Poems Appearing in Oregon Public Art

Originally Published: August 06, 2018

In an article published at Statesman Journal, Eleanor Berry draws readers' attention to the unexpected appearances of poetry in public art around the state of Oregon. "Poems probably aren’t the first thing you think of when you hear the term 'public art,'" Berry explains, "but poetry by Oregon poets appears in a good deal of public art around the state, including in Salem." From there: 

When we come upon poems in public art, it may be by chance, and there may be others alongside us. We find ourselves reading poetry amid other activities—taking a walk in a park, catching a bus, buying a loaf of bread, going for a swim.

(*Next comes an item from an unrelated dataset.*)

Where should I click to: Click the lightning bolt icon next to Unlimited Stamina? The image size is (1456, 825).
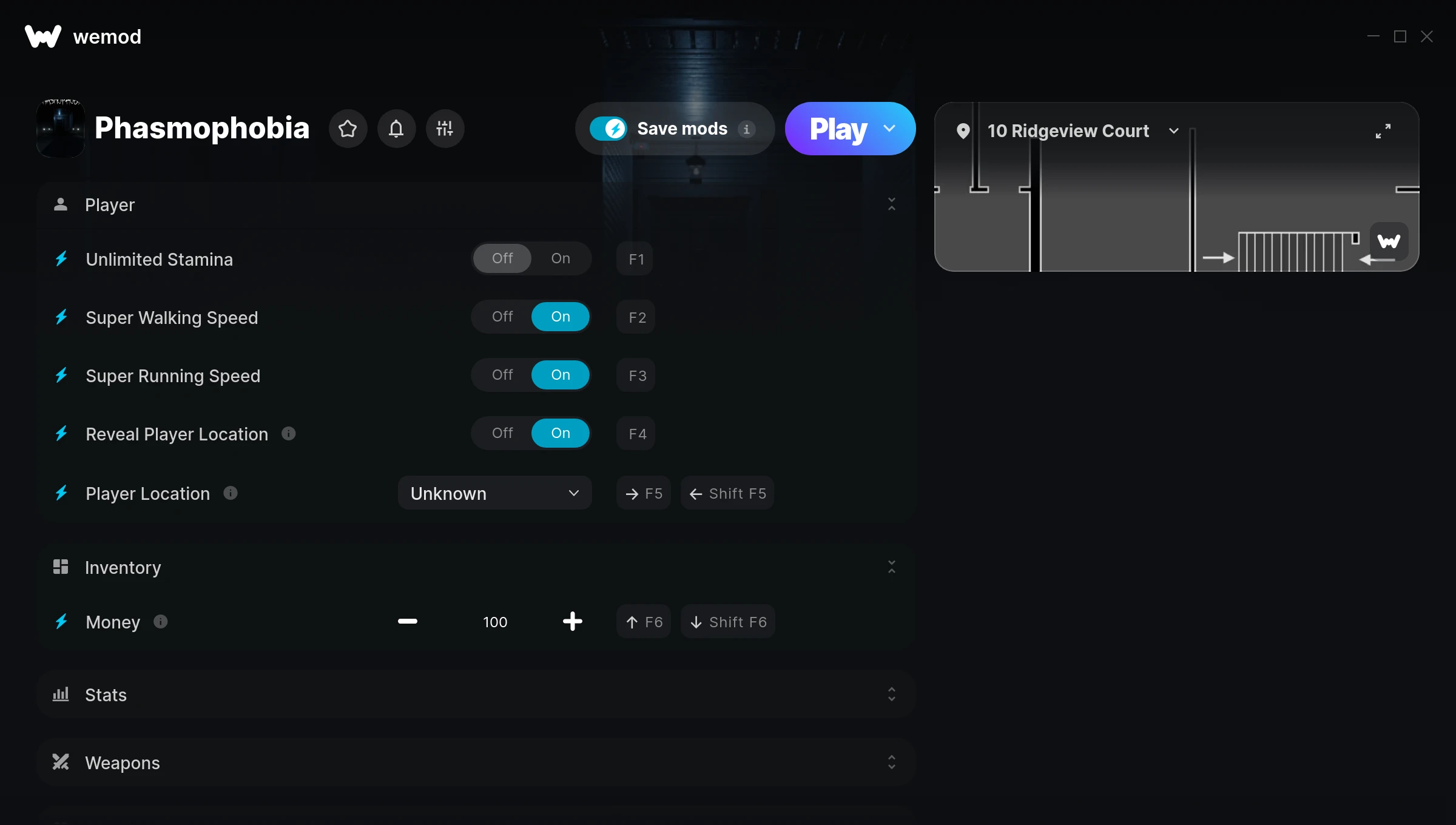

In Lake Oswego’s Foothills Park, the Stafford Stones, an installation designed by sculptor Frank Boyden, form a sort of grove beside the Willamette River. Eight basalt columns about twice the height of a person stand about like trees. Each has a rough side and a smooth side. The smooth side is incised a poem by the late William Stafford, a prolific and influential poet, pacifist and teacher.

The poems are as short as three lines—“Oregon is insanely green / It is the light / Left over from Eden”—and as long as the much-anthologized “You Reading This, Be Ready,” its three quatrains and final couplet glowing white against the dark stone.

In West Eugene, poetry is part of the “Art Thread,” public art installations at 21 stops for the EmX rapid transit system. Completed last year, this project, led by ceramic artist Betsy Wolfston, involved seven artists working in different media. Eugene poet Cecelia Hagen wrote the poetry, different for each stop, which is printed in blue ink on the smooth sides of chest-high, stainless steel electric boxes. The electric boxes make a very different sort of “page” on which to read poems than the basalt columns at Foothills Park. They invite a casual glance to take in a few lines at a time, which then may linger in the mind:

the first scene
   where you don’t
      know your lines
   where you begin
to improvise

This poetry installation is for commuters, preoccupied and in haste or forced to wait, whose attention may drift to words that invite the imagination.